> _Reading text_:
»»

GREENVILLE — To be a successful artist is to be unique, to break boundaries and to create out of passion. The intersection of passion and creativity is where the best art is made, and Latosha Stone, a Greenville native, has found this sweet spot.
Stone, 33, a Greenville High School graduate, opened her own skateboard shop, Proper Gnar, in 2013 and will soon be moving in to the Darke County Makers Co-Op exhibit located at 311 S. Broadway Street, Suite B, in Greenville.
Stone was raised in Greenville and left briefly to study art at Sinclair and Wright State before returning. Her work has been featured in Elle magazine, has been recognized in Beyonce’s directory for black-owned businesses, and she has been invited to a brand meet-up where she had the opportunity to talk with Stevie Williams, Steve Harvey, D.L. Hughley, and singers SZA and Saweetie. She has also been supported on multiple occasions for founding the first black-woman owned skateboard company.
When asked why she decided to get into the skateboarding business, Stone confirmed it is her passion project.

««

> _Activity 1_: Repeat word for word the part of the profile of Latosha Stone that opens with the words containing "Stone, 33, a" and closes with "owned skateboard company.".
> _Activity 2_: Which people does the profile of Latosha Stone say she had the opportunity to talk with at the brand meet-up?
> _Activity 3_: Supply the next part of the profile of Latosha Stone, picking up after its final sentence.
The material that comes next has no connection to the profile of Latosha Stone.

(Screenshot grounding data)
»»

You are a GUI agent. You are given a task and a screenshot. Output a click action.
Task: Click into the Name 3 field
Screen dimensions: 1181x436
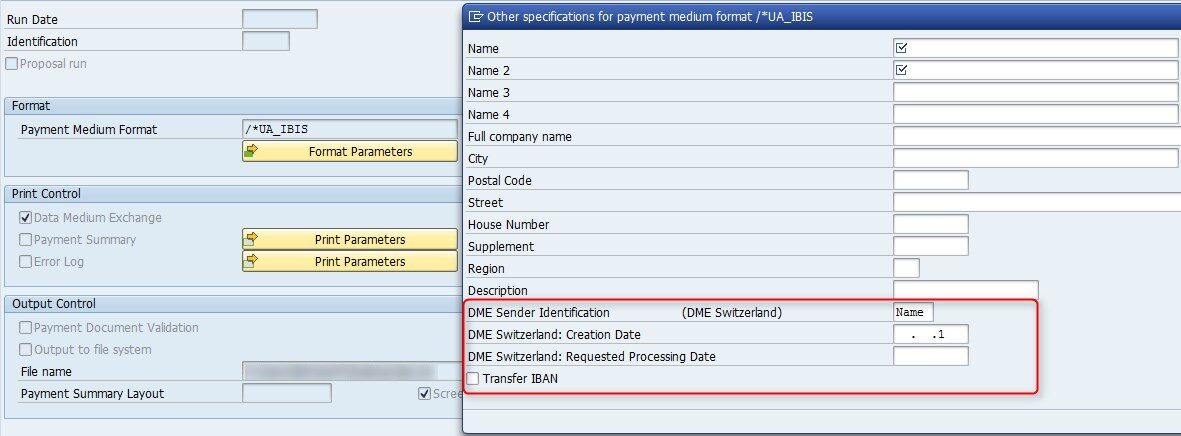click(1036, 92)
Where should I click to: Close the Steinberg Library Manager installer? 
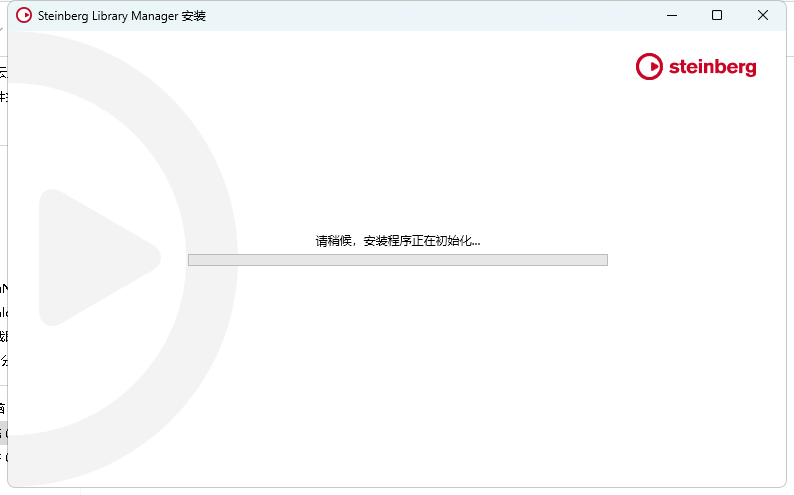click(763, 16)
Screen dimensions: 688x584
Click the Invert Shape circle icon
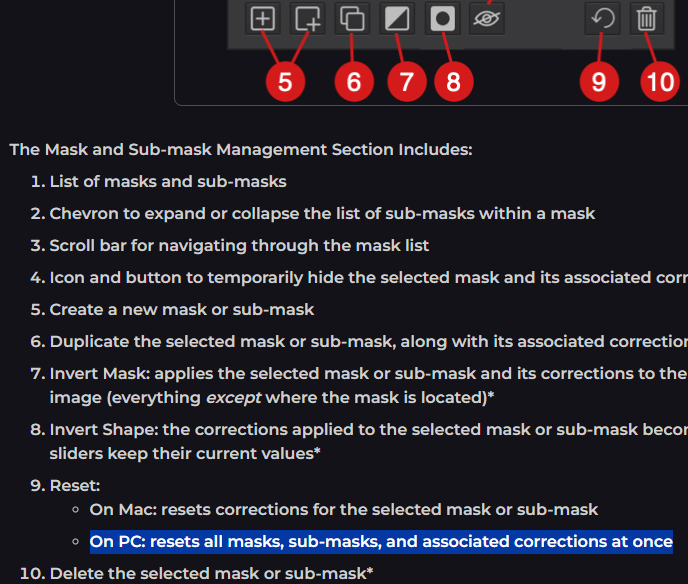pos(441,18)
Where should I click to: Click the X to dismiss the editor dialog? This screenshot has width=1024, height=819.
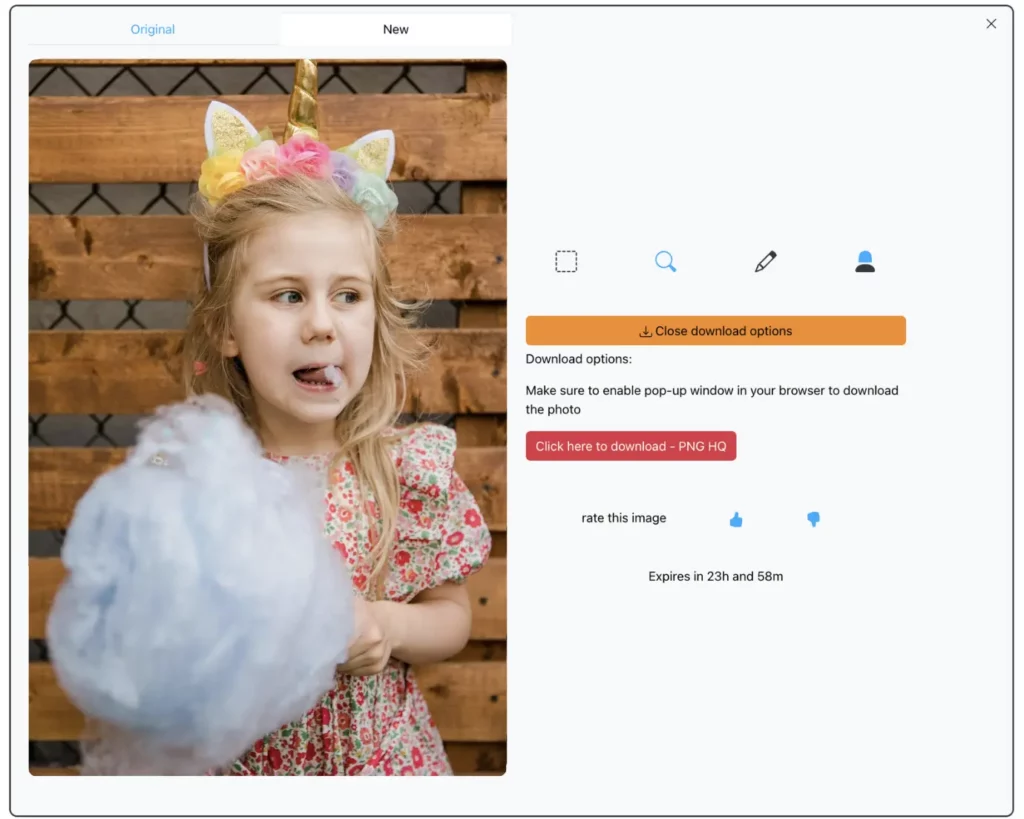(991, 23)
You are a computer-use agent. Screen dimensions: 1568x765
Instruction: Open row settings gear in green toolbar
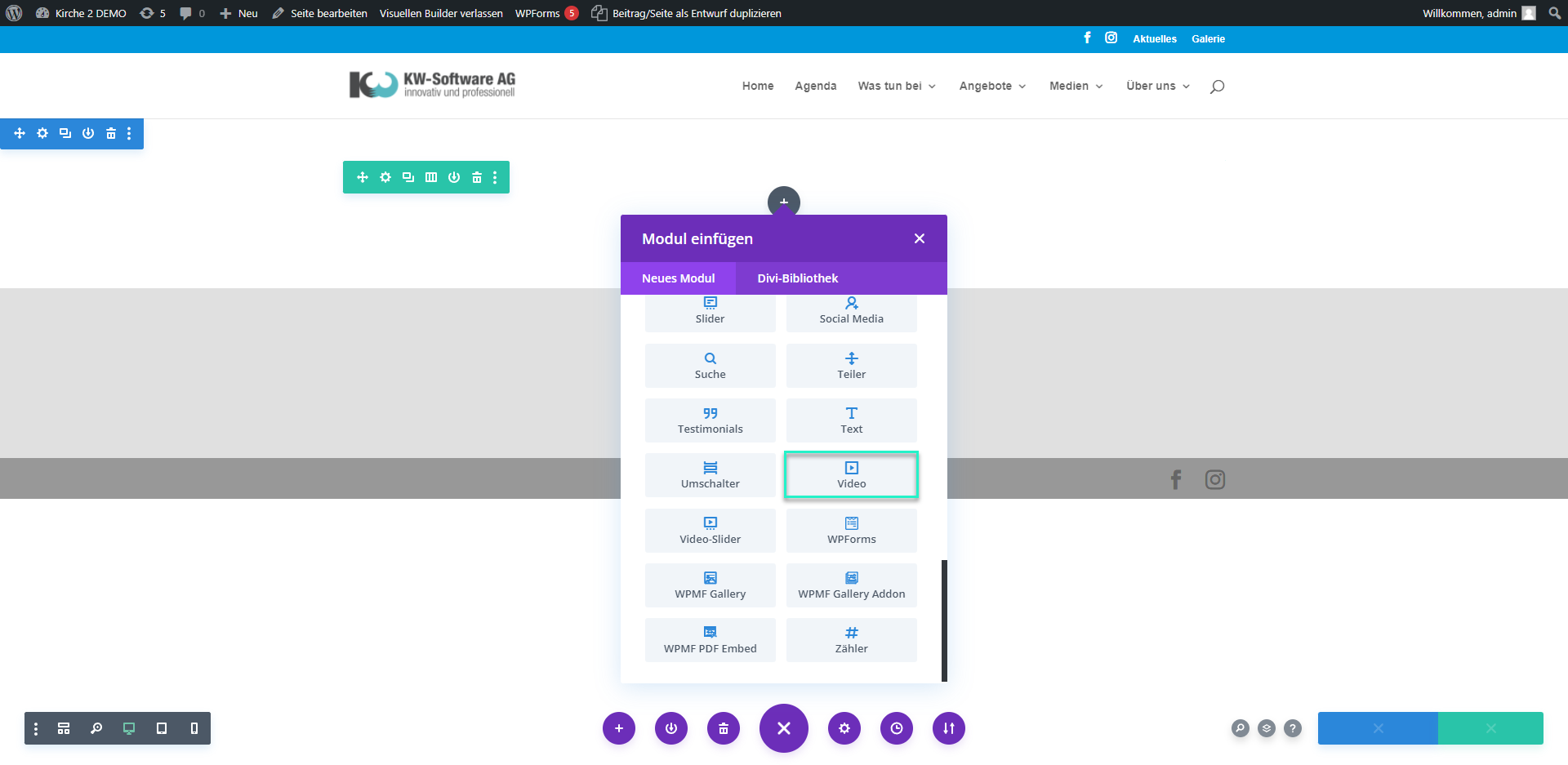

««

> _Task answer 1_:
Stone, 33, a Greenville High School graduate, opened her own skateboard shop, Proper Gnar, in 2013 and will soon be moving in to the Darke County Makers Co-Op exhibit located at 311 S. Broadway Street, Suite B, in Greenville.
Stone was raised in Greenville and left briefly to study art at Sinclair and Wright State before returning. Her work has been featured in Elle magazine, has been recognized in Beyonce’s directory for black-owned businesses, and she has been invited to a brand meet-up where she had the opportunity to talk with Stevie Williams, Steve Harvey, D.L. Hughley, and singers SZA and Saweetie. She has also been supported on multiple occasions for founding the first black-woman owned skateboard company.

> _Task answer 2_: Stevie Williams, Steve Harvey, D.L. Hughley, SZA and Saweetie

> _Task answer 3_:
“Art is my passion and what I went to school for,” she said. “So I combined that with skateboarding, my other main interest, and went from there. I also felt like there was a lack of representation and support for women in the skateboarding industry, so I wanted to change that, as well.”
Due to the pandemic, Stone was laid off from her everyday job in March and has been working full time on Proper Gnar ever since. She has gained a considerable amount of traction in the skateboarding industry in recent months and, as it appears now, the sky is the limit for the potential growth of her business.
“People have this stereotype about starving artists, but that’s not true at all if you work hard and properly market yourself and brand,” Stone remarked. “The photos people send me of my art hanging on their walls or them skating on a board I designed is so exciting and rewarding to see.”
In the coming years, Stone is poised to see Proper Gnar grow beyond what she had ever hoped when starting the brand. With the national recognition of her brand she has found herself face to face with some of the biggest skateboarding companies in the world.
“My goal for this year was to get my boards in skate shops,” confirmed Stone. “And, as of next month, my brand will be carried by the biggest skate shop in North America, Zumiez. So, moving forward, I guess just keep it going, start adding more women to the team, get more skate sessions going once COVID cools down, and open a retail space.”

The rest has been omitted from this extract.